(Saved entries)

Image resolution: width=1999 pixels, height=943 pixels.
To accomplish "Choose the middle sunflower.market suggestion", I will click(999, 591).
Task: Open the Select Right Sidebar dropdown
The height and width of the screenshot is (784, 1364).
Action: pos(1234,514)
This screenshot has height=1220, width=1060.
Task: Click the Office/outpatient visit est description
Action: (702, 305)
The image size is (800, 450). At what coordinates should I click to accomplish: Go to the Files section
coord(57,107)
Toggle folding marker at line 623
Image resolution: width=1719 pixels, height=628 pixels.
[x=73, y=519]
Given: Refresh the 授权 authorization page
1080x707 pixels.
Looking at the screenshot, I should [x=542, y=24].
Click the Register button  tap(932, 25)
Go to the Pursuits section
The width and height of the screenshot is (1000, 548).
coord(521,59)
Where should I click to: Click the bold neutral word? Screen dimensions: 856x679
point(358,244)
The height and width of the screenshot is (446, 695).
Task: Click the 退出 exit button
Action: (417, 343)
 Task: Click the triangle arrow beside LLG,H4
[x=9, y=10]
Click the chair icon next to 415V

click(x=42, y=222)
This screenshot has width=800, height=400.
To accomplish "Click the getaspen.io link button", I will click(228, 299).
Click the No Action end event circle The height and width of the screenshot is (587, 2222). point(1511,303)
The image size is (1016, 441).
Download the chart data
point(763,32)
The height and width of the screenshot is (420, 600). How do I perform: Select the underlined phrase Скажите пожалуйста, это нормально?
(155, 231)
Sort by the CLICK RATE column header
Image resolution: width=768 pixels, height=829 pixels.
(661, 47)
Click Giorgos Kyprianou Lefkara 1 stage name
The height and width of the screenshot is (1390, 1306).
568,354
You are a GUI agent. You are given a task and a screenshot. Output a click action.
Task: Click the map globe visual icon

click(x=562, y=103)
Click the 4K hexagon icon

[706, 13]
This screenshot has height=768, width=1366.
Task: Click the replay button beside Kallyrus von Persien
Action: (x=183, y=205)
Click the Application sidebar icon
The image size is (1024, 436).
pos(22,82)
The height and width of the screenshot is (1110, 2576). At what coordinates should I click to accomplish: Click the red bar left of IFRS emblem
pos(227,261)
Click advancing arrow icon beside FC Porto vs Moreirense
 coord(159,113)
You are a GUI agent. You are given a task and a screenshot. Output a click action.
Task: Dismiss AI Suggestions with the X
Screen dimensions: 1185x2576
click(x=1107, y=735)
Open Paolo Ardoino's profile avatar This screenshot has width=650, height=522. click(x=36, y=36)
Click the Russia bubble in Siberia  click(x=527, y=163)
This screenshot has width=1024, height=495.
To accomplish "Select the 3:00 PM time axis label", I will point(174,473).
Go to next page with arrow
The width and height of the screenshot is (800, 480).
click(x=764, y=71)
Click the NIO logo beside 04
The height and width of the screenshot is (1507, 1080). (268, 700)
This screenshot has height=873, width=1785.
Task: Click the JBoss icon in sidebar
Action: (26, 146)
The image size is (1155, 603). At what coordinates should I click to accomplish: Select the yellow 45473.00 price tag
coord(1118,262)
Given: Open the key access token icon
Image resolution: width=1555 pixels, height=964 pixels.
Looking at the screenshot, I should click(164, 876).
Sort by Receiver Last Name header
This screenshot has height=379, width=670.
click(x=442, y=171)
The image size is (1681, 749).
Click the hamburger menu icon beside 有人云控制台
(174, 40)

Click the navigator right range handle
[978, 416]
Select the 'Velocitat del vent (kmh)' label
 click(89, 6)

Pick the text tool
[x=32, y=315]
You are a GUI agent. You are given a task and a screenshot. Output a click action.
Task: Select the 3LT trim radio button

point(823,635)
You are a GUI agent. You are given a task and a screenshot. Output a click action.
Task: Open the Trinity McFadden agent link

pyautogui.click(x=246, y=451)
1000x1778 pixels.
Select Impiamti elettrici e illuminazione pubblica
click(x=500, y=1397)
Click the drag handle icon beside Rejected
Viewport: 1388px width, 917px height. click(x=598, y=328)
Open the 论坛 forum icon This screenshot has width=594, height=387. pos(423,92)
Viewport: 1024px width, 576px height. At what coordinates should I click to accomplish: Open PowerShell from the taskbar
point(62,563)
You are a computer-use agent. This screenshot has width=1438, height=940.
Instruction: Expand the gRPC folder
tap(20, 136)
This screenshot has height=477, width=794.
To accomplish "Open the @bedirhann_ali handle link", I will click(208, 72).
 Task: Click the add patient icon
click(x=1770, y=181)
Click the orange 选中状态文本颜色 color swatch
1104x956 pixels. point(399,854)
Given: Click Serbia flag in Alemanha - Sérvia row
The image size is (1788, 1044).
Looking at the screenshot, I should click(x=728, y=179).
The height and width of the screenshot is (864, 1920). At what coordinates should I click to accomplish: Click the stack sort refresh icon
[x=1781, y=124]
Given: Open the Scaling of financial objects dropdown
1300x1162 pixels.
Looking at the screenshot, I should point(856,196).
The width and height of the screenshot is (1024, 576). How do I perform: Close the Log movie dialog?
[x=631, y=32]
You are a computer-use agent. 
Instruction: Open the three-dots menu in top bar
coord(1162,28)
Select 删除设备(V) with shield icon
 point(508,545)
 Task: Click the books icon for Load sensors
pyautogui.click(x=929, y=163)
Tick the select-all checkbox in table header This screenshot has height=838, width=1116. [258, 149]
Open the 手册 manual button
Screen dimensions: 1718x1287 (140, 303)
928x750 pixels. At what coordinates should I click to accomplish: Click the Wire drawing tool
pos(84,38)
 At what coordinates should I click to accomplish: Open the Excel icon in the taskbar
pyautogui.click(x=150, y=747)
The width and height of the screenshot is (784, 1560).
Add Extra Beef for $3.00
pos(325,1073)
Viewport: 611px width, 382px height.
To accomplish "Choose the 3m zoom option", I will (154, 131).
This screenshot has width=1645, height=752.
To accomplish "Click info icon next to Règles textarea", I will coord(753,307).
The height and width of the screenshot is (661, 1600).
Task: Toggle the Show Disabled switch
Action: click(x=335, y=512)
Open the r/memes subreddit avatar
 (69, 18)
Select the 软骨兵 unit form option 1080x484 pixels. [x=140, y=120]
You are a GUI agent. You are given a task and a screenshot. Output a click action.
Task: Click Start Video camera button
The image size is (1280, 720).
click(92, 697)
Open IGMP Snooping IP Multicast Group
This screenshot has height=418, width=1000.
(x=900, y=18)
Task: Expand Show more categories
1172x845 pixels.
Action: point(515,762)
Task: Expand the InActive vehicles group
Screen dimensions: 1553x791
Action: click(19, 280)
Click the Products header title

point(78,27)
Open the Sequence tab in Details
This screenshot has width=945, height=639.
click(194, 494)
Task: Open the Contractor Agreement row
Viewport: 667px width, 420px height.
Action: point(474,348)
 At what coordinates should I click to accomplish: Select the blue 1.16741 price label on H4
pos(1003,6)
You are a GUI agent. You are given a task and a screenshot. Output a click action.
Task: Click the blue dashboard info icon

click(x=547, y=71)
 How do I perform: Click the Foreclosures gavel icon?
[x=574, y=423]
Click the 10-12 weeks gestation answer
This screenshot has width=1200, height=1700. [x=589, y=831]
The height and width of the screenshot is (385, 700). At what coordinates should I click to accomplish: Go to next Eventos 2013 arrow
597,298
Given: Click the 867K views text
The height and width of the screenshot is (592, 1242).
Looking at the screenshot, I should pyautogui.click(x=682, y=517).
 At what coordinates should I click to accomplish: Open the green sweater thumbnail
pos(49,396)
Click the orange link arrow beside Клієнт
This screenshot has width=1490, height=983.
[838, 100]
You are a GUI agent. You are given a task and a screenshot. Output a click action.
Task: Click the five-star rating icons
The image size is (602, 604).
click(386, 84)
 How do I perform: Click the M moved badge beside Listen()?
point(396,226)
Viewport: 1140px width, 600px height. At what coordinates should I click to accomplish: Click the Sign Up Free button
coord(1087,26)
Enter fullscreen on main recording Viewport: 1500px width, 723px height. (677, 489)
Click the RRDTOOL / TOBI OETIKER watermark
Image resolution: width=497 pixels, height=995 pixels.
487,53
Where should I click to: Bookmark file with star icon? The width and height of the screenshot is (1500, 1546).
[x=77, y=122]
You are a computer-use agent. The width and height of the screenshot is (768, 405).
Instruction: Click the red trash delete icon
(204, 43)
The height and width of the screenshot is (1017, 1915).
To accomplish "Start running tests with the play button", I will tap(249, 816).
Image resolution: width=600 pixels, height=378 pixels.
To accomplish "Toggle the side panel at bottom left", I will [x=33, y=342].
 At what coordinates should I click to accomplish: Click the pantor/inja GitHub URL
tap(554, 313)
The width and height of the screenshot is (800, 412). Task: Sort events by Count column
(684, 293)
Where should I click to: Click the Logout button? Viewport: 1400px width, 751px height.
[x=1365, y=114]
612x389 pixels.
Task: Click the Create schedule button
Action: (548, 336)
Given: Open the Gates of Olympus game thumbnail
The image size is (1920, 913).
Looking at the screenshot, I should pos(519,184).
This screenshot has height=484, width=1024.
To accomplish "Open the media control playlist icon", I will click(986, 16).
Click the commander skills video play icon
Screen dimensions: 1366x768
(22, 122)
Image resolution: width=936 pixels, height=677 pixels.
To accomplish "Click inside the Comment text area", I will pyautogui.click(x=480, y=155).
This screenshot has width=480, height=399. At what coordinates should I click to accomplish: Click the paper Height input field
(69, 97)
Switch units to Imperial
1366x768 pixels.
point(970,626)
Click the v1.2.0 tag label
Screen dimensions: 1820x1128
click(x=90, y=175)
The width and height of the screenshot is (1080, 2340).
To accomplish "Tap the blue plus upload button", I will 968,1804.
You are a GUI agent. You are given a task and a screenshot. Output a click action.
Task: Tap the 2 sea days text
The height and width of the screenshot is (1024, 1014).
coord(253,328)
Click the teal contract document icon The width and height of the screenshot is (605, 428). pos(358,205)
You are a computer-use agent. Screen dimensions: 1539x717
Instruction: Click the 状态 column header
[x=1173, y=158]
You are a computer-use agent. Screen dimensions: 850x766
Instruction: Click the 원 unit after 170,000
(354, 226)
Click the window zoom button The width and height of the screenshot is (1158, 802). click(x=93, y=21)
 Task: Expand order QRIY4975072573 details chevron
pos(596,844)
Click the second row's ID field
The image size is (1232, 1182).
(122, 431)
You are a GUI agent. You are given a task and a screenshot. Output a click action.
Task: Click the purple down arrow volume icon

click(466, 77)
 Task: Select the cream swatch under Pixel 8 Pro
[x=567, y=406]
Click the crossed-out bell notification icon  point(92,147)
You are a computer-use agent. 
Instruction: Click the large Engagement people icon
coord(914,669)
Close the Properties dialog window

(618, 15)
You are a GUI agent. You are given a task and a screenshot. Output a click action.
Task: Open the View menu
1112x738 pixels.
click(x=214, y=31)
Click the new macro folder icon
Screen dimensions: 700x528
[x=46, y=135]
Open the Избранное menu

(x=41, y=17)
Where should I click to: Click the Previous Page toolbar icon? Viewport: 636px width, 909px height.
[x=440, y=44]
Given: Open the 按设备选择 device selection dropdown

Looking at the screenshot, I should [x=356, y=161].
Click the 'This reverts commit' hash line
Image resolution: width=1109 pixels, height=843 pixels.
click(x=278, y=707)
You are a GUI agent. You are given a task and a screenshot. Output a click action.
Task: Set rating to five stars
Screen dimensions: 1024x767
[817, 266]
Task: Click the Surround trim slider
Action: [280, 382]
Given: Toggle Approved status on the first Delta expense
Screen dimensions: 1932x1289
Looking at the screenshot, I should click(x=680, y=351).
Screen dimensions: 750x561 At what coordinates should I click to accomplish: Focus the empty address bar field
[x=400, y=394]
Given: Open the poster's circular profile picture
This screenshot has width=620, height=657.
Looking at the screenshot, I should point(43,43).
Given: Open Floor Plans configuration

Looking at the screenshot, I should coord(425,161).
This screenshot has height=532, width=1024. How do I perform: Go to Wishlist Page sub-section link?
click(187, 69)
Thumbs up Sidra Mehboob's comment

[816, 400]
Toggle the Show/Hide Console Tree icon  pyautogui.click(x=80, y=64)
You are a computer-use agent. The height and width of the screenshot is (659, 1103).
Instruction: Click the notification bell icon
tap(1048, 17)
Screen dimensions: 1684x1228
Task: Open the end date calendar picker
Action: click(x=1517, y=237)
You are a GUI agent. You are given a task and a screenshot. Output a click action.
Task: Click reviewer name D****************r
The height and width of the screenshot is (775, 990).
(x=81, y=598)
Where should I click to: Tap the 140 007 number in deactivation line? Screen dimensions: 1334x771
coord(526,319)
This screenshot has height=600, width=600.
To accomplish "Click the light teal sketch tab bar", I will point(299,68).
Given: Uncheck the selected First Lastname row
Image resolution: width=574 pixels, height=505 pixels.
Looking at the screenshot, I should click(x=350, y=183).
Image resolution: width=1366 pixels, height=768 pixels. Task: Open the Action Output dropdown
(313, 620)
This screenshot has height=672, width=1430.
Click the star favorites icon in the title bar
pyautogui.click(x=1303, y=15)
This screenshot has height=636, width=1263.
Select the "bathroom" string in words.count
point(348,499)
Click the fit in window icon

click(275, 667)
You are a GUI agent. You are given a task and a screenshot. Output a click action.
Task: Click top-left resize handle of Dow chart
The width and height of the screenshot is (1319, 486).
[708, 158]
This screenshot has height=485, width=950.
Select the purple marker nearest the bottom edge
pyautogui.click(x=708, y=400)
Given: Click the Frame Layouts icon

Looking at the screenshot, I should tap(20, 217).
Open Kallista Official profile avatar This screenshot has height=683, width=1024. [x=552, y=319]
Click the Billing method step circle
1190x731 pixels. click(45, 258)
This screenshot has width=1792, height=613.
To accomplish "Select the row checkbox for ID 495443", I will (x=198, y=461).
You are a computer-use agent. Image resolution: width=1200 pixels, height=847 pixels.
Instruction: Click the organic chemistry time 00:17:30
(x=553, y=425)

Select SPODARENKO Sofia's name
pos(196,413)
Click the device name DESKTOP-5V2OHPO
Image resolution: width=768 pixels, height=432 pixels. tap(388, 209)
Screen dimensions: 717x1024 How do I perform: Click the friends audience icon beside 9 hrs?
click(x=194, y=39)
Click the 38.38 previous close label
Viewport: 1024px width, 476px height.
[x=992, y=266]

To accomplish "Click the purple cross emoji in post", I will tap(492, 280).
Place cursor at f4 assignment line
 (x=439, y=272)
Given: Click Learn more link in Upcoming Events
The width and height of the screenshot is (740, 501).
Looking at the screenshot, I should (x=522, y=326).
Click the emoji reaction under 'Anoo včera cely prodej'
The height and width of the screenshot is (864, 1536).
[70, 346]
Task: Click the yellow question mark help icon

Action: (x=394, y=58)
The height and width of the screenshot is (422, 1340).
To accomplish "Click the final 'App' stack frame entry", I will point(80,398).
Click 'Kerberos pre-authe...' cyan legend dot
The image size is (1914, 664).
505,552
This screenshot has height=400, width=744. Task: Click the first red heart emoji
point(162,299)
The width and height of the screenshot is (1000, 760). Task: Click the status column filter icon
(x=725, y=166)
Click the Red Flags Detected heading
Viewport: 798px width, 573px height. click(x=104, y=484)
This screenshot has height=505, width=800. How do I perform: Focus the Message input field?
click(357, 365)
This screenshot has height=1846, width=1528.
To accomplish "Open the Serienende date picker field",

* Task statement *
Note every line above where the string "teal" shows up, and copy those lines.

* Exercise result *
Click the teal contract document icon The width and height of the screenshot is (605, 428). pos(358,205)
To accomplish "Click the light teal sketch tab bar", I will point(299,68).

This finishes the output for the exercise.